O responsável máximo da Academia Algarvia centrou o seu discurso em três termos fundamentais: «dificuldades, conquistas e desafios», sendo que com os dois primeiros, «dificuldades e conquistas», se referiu a 2016, remetendo «os desafios» para 2017.

«De facto, no início do ano as nossas estimativas eram muito preocupantes, prevendo-se, do ponto de vista orçamental, uma despesa superior à receita em quase 4 milhões de euros. Perante este cenário, foram identificadas medidas extraordinárias que contribuíssem para mitigar o grande défice estimado no início de 2016».

António Branco assumiu «a natureza muito severa de algumas dessas ações».

Garantiu, contudo, que a UAlg terminará o ano numa situação muito diferente da inicialmente prevista. «Graças a um imenso esforço coletivo, a níveis de contenção e sacrifício anormalmente elevados e à melhoria de alguns dos indicadores de receita, conquistámos essa montanha, só tendo sido necessário requisitar 700 mil euros do fundo de coesão interuniversitário».
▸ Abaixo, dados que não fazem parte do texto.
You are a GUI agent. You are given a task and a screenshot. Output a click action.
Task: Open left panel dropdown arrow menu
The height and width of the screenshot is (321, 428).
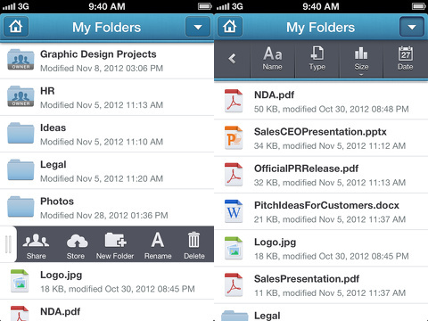(198, 27)
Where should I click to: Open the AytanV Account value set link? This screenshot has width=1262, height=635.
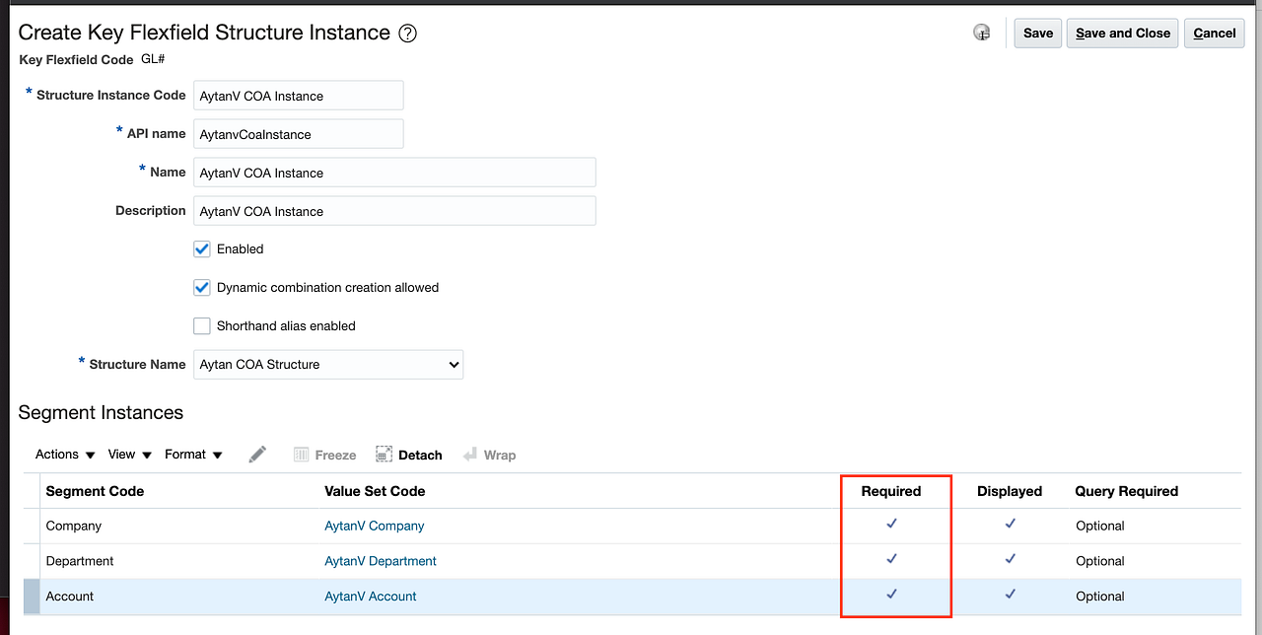pyautogui.click(x=370, y=596)
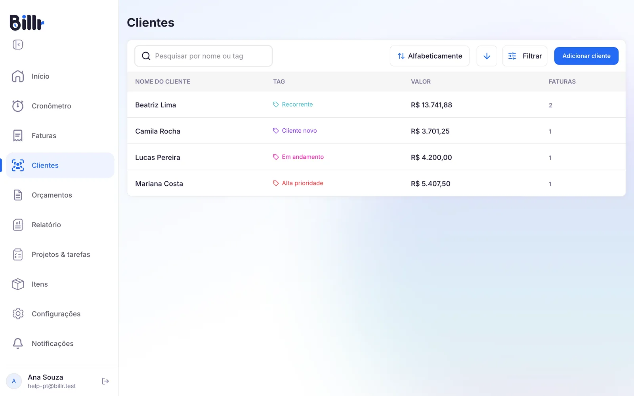Collapse the sidebar panel icon
634x396 pixels.
pos(18,44)
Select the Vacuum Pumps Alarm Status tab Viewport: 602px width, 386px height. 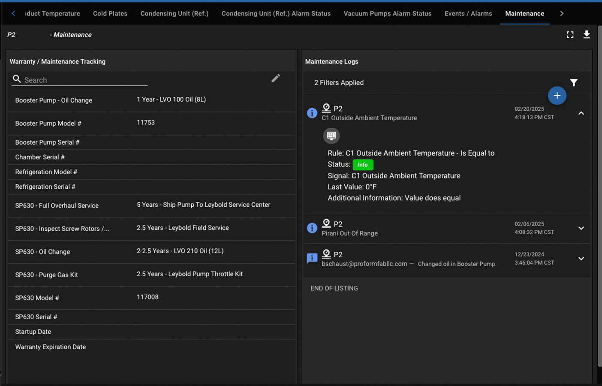coord(387,13)
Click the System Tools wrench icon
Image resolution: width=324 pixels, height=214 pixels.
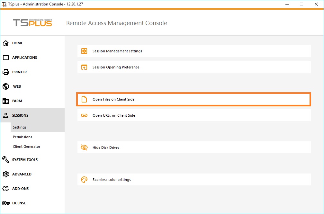click(x=6, y=160)
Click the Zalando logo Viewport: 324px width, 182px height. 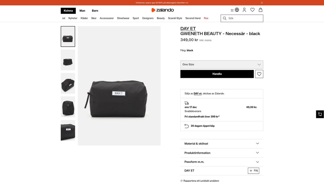pos(163,10)
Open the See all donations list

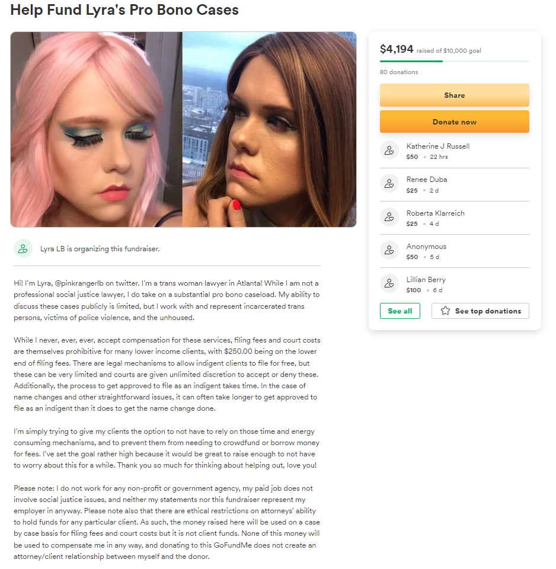(400, 311)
Se o défice de estrutura praticamente residual (cerca de 1,8 por cento) for entendido como uma primeira conquista, António Branco elencou como a segunda dificuldade conquistada, tendo em conta a conjugação de uma grande complexidade de fatores, o facto de no presente ano letivo, pela primeira vez desde 2010, aumentar o total de estudantes de formação inicial da Universidade do Algarve. Mas o significado mais gratificante dessa progressão positiva está no sucesso do recrutamento internacional.
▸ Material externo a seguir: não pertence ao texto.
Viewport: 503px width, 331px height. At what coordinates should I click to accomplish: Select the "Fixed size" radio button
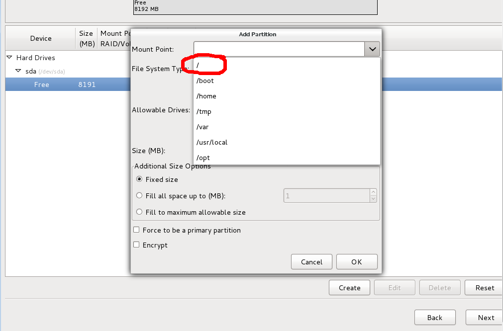coord(139,179)
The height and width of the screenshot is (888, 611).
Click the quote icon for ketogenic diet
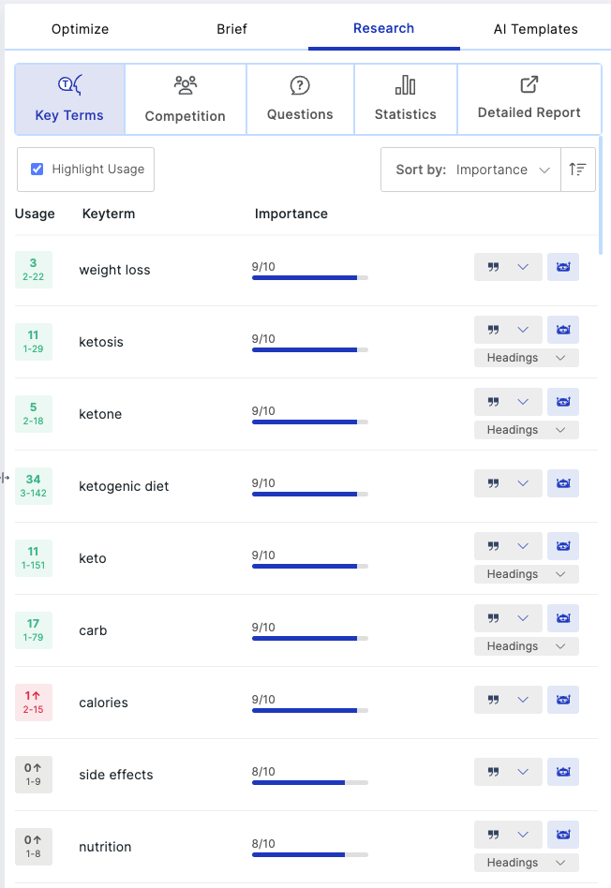click(494, 483)
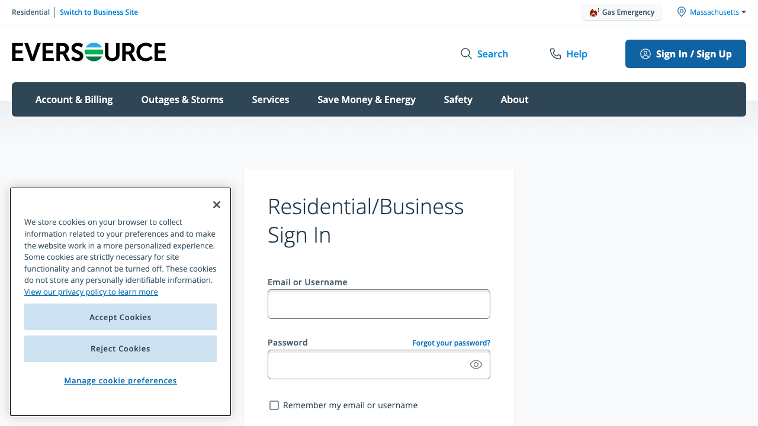Click the phone Help icon
Image resolution: width=758 pixels, height=426 pixels.
pyautogui.click(x=555, y=54)
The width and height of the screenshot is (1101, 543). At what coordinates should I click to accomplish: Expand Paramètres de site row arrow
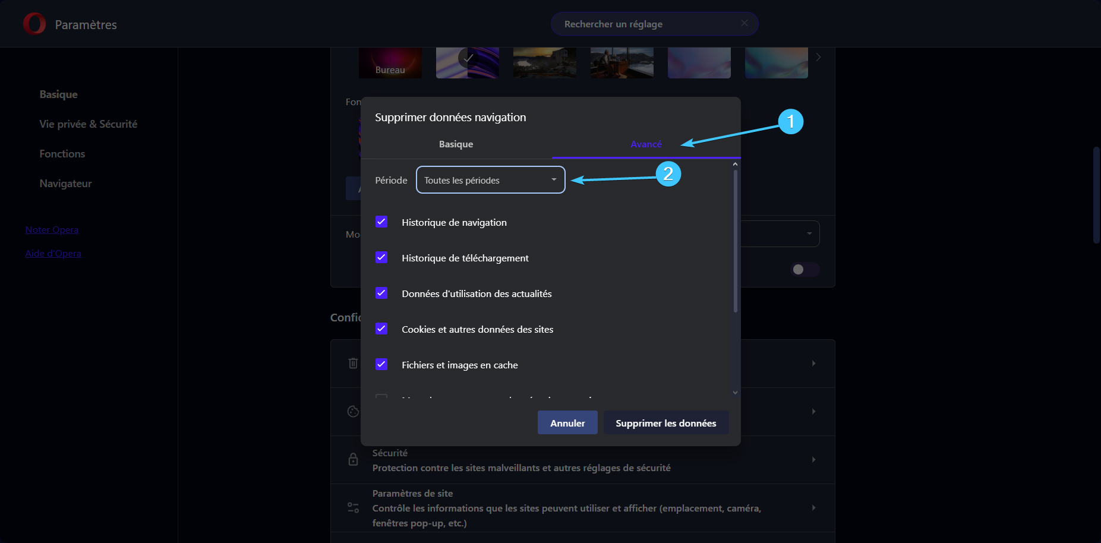point(813,507)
Entre 2015 e 2016, a UAlg conseguiu quadruplicar o total de estudantes internacionais inscritos numa licenciatura a tempo inteiro, passando de cerca de 50 para mais de 200. Refira-se ainda que a manter este fluxo de novos estudantes, daqui a dois ou três anos a UAlg poderá ter a estudar a tempo inteiro mais de 600 estudantes internacionais, a que acrescem todos os outros que chegam à academia através de programas de mobilidade.
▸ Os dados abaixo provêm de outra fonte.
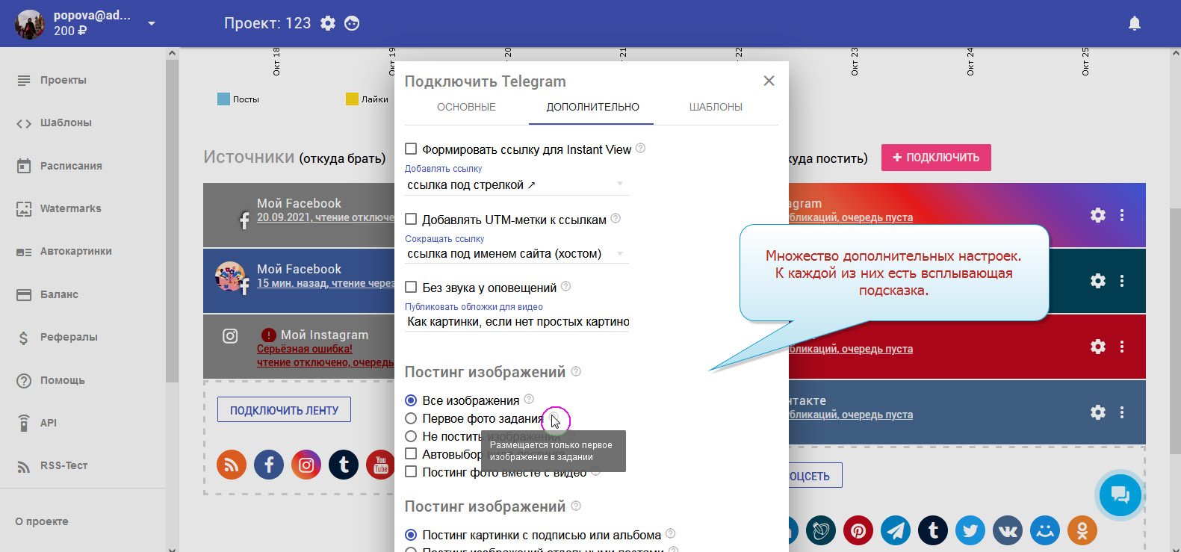Switch to the ШАБЛОНЫ tab
Screen dimensions: 1181x552
[715, 107]
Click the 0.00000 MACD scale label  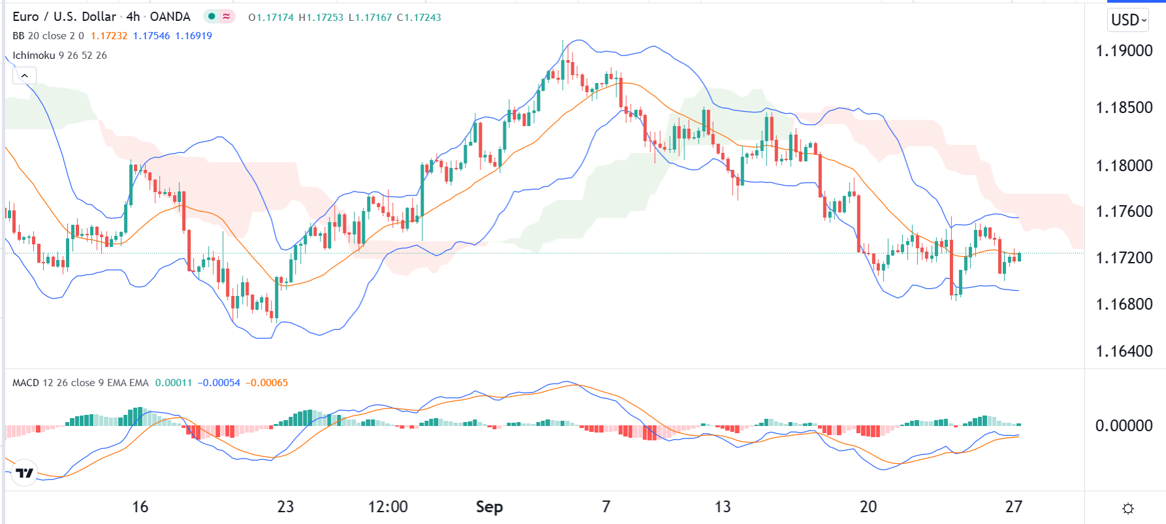(1124, 426)
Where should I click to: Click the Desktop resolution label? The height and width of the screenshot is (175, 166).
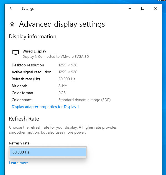tap(28, 65)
Das várias conquistas do ano de 2016, António Branco salientou ainda a criação do Centro Académico de Formação e Investigação Biomédica do Algarve, em colaboração com o Centro Hospitalar do Algarve, e a recente inauguração do nó nacional do Laboratório Europeu de Recursos Biológicos Marinhos, liderado, em Portugal, pelo Centro de Ciências do Mar da UAlg, e que reúne instituições de investigação de nove países europeus.

Na última cerimónia em que participou como presidente do Conselho Geral deste mandato, Luís Magalhães não quis deixar de referir-se ao momento que a Academia atravessa, «desde os cortes da austeridade, um período de grande estrangulamento orçamental, porque foram cortes cegos que deixaram as dotações abaixo das necessidades efetivas».

O presidente do Conselho Geral considerou ainda que também «a dimensão e a natureza não central da Universidade do Algarve fazem com que seja permanentemente necessário que se adiante em relação a outras universidades, aproveitando a flexibilidade que a dimensão lhe permite, em aproveitar novas oportunidades formativas, modernas, multidisciplinares, com novos métodos e ambientes de aprendizagem, e ligadas à sociedade envolvente, tanto em objetivos como de atividades dos estudantes a creditar curricularmente».

A cerimónia contou ainda com as intervenções da representante dos funcionários não docentes, Valentina Purificação, do presidente da Associação Académica, Rodrigo Teixeira, terminando com a intervenção do representante dos docentes, Pedro Castelo Branco.

Durante a cerimónia foram ainda entregues as medalhas da Universidade aos funcionários que completam 25 anos de serviço, os diplomas aos novos doutores e, com o apoio da Caixa Geral de Depósitos, foi também atribuído o Prémio Universidade do Algarve aos diplomados com mérito no ano letivo de 2014/2015.